’55 – ‘56 CHRYSLER 300 LUXURY SUPERCARS

Chrysler jumped on the performance bandwagon in 1955 with its 300-horsepower C-300, boosting Hemi displacement and power the following year, resulting in ’55 – ‘56 CHRYSLER 300 LUXURY SUPERCARS.

’55 - ‘56 CHRYSLER 300 LUXURY SUPERCARS

Lots of people will spend time arguing what the first Musclecar was. The fact is that manufacturers – from the beginning of the automobile – have always wanted to tout performance as a selling point.  Certainly, in each decade, manufacturers built performance cars, sometimes as thinly veiled racecars sold to the public, other times highly expensive cars that had to have outstanding performance as part of their attraction.

But what most of us are talking about when we talk Musclecar is an American production car that was affordable and built and marketed specifically as a performance model. The popular Musclecar formula was simple: A midsize car with a large displacement, high horsepower engine. Some, however, were larger, fullsize  cars.

Surprisingly, Pontiac’s GTO is always touted as the first”, but frankly the GTO just took advantage of an expanding market of young people. Pontiac’s image as a performance car maker goes back to 1956 with their “extra horsepower” V-8. Manufacturers like Pontiac were always offering special higher output engines that you could buy for your regular car.

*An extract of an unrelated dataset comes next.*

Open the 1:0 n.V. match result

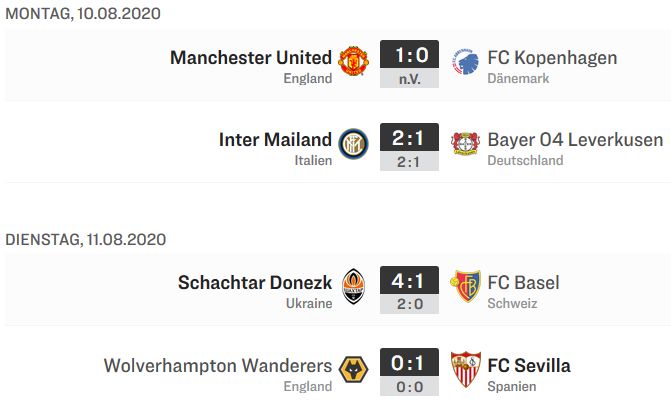click(x=410, y=64)
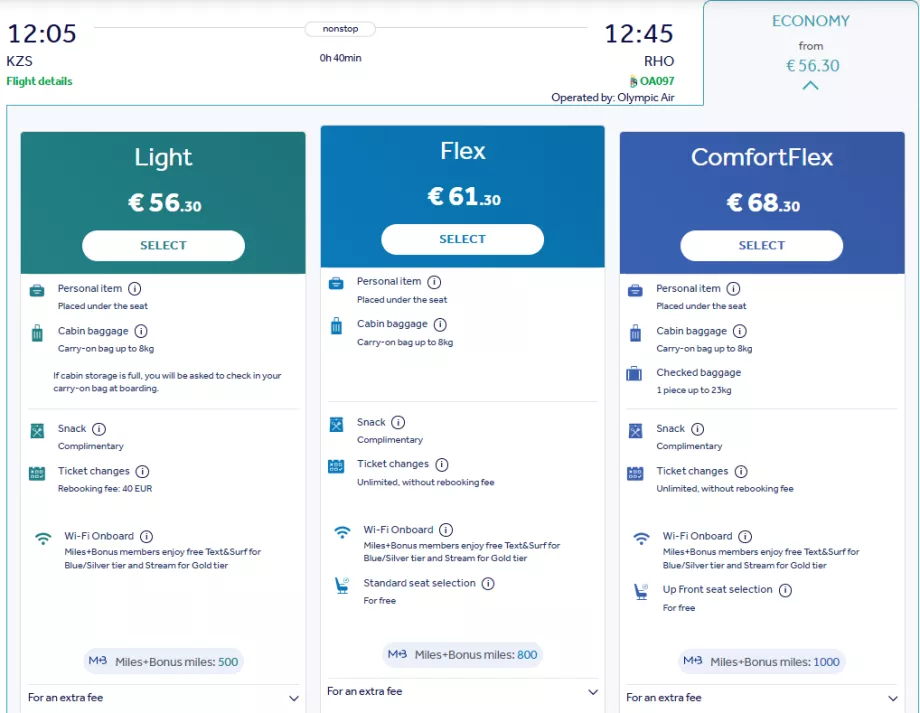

When we talk Musclecar, we should talk about the manufacturer who didn’t just offer a special high horsepower engine attached to their regular offerings, but a manufacturer who sold the whole package and marketed it as such – like the popular Pontiac GTO. And the maker that broke the ice was Chrysler with the ’55 – ‘56 CHRYSLER 300 LUXURY SUPERCARS.

In 1955, Chrysler stunned the marketplace with the C-300, with “300” standing for the car’s 300 HP Hemi, when brands were touting 250 HP as a big deal! But it wasn’t just an engine in a regular Chrysler, it was the whole package – as special body, heavy duty suspension, performance brakes, even removing the outside rear view mirrors to reduce drag!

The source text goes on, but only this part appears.